Beamline BL 7.2 of the Advanced Light Source (ALS) at the Lawrence Berkeley National Laboratory is a beam diagnostics system that uses the synchrotron radiation (SR) emitted by a dipole magnet. It consists of two branches, in the first one the x-ray portion of the SR is used in a pinhole camera system for measuring the transverse profile of the beam. The second branch is equipped with a x-ray BPM system and with a multipurpose port where the visible and the infrared part of the SR can be used for various applications such as bunch length measurements and IR coherent synchrotron radiation experiments. The pinhole system has been commissioned at the end of 2003 and since then is in successful operation. The installation of the second branch has been completed recently and the results of its commissioning are presented in this paper together with examples of beam measurements performed at BL 7.2.

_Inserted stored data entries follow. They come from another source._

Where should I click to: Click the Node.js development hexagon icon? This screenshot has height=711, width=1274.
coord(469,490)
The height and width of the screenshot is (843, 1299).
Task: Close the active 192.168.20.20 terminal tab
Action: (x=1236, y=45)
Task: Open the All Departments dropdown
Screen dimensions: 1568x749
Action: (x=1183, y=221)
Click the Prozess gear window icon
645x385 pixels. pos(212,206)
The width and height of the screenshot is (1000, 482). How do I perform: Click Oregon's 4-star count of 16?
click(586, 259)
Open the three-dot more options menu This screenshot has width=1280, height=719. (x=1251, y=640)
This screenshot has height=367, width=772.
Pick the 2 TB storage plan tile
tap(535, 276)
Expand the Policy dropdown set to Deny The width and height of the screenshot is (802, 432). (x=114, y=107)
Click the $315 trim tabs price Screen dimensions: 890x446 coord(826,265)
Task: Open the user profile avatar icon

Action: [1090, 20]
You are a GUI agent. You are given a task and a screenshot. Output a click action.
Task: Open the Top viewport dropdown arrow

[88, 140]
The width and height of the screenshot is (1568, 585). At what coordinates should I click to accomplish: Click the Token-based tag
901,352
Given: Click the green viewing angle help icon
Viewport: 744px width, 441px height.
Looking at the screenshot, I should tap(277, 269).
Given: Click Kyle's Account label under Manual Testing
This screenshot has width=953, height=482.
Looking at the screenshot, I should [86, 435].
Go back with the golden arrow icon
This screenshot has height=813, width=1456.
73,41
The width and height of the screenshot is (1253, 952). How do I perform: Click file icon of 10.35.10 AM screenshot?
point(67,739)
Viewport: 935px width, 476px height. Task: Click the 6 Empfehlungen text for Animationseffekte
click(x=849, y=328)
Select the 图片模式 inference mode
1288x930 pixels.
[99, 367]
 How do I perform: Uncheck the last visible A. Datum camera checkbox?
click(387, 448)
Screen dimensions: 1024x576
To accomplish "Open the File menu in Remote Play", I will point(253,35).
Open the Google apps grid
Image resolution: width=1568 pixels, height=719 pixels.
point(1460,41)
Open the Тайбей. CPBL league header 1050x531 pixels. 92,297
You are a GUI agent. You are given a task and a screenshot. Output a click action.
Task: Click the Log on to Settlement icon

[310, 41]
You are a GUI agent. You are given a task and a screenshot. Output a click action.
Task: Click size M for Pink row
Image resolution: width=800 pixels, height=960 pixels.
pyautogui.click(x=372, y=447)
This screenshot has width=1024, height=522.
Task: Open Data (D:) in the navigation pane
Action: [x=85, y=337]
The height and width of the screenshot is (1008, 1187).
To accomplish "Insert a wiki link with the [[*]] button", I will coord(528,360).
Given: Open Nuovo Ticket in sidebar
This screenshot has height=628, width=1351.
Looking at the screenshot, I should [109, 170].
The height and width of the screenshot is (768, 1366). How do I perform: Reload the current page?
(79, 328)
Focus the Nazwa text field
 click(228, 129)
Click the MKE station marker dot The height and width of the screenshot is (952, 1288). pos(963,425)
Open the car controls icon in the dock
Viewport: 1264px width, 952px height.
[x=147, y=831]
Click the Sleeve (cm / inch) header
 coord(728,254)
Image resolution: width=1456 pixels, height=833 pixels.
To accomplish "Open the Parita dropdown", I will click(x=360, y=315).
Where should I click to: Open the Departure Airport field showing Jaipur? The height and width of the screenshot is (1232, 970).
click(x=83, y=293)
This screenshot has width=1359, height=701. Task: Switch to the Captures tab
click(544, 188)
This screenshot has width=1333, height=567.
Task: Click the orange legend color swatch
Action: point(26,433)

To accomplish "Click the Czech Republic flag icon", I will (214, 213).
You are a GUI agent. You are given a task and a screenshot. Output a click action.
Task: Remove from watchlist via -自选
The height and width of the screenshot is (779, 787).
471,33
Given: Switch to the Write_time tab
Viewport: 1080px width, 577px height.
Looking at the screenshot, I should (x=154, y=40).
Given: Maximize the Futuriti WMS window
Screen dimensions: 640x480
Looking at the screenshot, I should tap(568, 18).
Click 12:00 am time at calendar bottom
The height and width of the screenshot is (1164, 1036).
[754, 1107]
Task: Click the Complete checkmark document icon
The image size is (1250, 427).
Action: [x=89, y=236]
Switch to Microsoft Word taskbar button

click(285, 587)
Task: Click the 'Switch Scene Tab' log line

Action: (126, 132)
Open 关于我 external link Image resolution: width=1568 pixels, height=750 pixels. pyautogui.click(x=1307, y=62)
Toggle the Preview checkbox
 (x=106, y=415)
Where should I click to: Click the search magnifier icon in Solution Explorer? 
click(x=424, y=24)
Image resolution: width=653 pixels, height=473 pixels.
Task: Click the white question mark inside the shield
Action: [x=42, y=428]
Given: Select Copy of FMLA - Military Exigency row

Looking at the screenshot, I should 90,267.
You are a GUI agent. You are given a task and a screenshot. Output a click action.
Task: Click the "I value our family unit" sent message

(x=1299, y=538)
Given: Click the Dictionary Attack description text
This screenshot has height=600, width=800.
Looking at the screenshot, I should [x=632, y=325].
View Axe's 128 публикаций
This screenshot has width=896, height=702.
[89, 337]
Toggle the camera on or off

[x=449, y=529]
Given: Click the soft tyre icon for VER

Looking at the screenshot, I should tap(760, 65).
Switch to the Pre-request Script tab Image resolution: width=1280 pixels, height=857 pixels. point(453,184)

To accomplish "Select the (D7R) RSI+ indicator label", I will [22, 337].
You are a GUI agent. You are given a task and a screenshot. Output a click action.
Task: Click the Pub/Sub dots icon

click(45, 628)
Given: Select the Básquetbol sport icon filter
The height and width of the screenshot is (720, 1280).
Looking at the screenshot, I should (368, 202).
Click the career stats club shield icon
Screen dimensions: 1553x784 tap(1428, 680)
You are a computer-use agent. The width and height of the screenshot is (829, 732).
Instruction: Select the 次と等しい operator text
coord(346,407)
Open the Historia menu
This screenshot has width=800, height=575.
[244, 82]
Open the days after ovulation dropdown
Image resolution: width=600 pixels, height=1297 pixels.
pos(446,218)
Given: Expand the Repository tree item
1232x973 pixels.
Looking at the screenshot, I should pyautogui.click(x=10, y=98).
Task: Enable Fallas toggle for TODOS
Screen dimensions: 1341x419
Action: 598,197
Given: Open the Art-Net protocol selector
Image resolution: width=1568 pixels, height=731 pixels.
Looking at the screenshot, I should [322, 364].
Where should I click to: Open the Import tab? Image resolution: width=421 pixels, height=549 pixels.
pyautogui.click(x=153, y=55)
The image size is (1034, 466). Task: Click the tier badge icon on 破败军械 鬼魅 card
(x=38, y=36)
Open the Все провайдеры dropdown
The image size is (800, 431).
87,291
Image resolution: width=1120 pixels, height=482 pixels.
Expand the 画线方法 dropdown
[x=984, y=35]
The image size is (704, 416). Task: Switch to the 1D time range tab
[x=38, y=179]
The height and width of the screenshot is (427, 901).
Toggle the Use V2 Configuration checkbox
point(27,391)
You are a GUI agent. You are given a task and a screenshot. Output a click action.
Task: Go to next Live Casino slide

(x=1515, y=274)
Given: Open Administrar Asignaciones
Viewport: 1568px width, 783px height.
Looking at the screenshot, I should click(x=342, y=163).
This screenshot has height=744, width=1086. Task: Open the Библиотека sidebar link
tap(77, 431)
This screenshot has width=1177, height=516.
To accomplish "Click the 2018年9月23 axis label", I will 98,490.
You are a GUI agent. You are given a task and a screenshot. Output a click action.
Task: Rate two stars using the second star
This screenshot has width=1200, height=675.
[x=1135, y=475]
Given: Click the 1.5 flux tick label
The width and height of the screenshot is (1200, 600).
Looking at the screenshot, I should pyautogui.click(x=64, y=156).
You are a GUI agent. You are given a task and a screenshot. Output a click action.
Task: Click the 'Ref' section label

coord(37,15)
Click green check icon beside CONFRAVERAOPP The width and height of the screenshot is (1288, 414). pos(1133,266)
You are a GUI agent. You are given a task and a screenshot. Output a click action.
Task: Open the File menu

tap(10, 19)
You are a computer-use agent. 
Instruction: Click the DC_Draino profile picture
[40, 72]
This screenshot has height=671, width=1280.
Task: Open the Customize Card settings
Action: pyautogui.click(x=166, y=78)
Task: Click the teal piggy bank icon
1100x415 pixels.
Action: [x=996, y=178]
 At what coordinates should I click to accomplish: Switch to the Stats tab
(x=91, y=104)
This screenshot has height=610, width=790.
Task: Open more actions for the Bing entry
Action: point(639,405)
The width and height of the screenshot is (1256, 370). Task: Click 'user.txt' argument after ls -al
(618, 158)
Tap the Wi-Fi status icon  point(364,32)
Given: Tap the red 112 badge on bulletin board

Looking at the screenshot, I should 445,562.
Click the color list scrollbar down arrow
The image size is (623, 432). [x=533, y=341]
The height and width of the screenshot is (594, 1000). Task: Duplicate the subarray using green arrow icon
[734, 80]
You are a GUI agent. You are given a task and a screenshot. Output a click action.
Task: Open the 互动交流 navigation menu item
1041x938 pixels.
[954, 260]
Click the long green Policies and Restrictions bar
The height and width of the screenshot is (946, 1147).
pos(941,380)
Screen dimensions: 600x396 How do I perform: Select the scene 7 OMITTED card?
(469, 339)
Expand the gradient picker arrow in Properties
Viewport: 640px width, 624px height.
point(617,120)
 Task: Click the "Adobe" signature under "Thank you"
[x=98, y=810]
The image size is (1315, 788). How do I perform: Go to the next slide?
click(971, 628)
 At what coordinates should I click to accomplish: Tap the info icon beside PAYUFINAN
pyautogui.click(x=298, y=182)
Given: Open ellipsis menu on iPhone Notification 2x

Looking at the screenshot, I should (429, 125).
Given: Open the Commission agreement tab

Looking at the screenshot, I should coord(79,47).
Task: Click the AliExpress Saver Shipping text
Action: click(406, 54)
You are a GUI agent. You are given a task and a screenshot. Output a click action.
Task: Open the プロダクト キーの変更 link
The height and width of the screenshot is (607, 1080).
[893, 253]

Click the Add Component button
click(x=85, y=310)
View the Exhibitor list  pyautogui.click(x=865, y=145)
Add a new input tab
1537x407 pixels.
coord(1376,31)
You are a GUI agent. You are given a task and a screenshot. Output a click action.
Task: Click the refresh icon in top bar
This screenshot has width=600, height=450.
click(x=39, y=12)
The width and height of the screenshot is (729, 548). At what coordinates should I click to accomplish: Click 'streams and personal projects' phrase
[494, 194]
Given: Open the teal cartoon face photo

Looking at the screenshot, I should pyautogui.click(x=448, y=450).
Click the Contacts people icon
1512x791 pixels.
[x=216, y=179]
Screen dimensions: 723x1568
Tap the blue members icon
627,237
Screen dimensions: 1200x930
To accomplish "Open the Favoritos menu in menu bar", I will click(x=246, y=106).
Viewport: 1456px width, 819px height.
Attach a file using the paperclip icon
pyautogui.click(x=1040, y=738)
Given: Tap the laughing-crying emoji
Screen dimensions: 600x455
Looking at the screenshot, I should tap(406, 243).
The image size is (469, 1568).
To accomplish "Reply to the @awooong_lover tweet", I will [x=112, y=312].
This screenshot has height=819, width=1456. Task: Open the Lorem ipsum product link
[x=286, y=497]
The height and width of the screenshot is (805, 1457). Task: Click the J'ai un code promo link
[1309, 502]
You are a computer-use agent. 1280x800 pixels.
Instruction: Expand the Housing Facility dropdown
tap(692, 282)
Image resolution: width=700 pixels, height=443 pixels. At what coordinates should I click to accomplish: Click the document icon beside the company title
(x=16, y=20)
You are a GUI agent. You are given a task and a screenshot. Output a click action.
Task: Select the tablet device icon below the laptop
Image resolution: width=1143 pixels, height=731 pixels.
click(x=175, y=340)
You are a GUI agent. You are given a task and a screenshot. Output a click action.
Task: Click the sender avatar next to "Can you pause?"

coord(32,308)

TOPC004 Tevatron Beam Position Monitor Upgrade 410
  • S.A. Wolbers, B. Banerjee, B. Barker, S. Bledsoe, T. Boes, M. Bowden, G.I. Cancelo, G. Duerling, B. Forster, B. Haynes, B. Hendricks, T. Kasza, R.K. Kutschke, R. Mahlum, M.A. Martens, M. Mengel, M. Olsen, V. Pavlicek, T. Pham, L. Piccoli, J. Steimel, K. Treptow, M. Votava, R.C. Webber, B. West, D. Zhang
    Fermilab, Batavia, Illinois
  Funding: Operated by Universities Research Association Inc. under Contract No. DE-AC02-76CH03000 with the United States Department of Energy.

The Tevatron Beam Position Monitor (BPM) readout electronics and software have been upgraded to improve measurement precision, functionality and reliability. The original system, designed and built in the early 1980s, became inadequate for current and future operations of the Tevatron. The upgraded system consists of 960 channels of new electronics to process analog signals from 240 BPMs, new front-end software, new online and controls software, and modified applications to take advantage of the improved measurements and support the new functionality. The new system reads signals from both ends of the existing directional stripline pickups to provide simultaneous proton and antiproton position measurements. Measurements using the new system are presented that demonstrate its improved resolution and overall performance.

TOPC005 Transverse Emittance Blow-Up Due to the Operation of Wire Scanners, Analytical Predictions and Measurements 437
  • F. Roncarolo, B. Dehning
    CERN, Geneva
  Wire Scanner monitors are used in the CERN accelerators to measure the transverse beam size. In the SPS and the LHC they will serve as calibration devices for other emittance monitors. The PSB, PS and SPS are equipped with scanners which move through the beam a 30 um wire, with a speed that can vary between 0.4 to 20 m/s. During each scan, the beam suffers an emittance blow up, due to multiple Coulomb scattering of the beam protons on the lattice nuclei of the wire material. The effect depends on the particles' energy, the betatron function at the monitor location and on the wire characteristics (material, diameter and speed). In this paper we will present a comparison of the analytically predicted emittance increase caused by the instruments and a number of experimental measurements. For the small LHC beams the relative emittance blow-up can exceed a few 10e-2.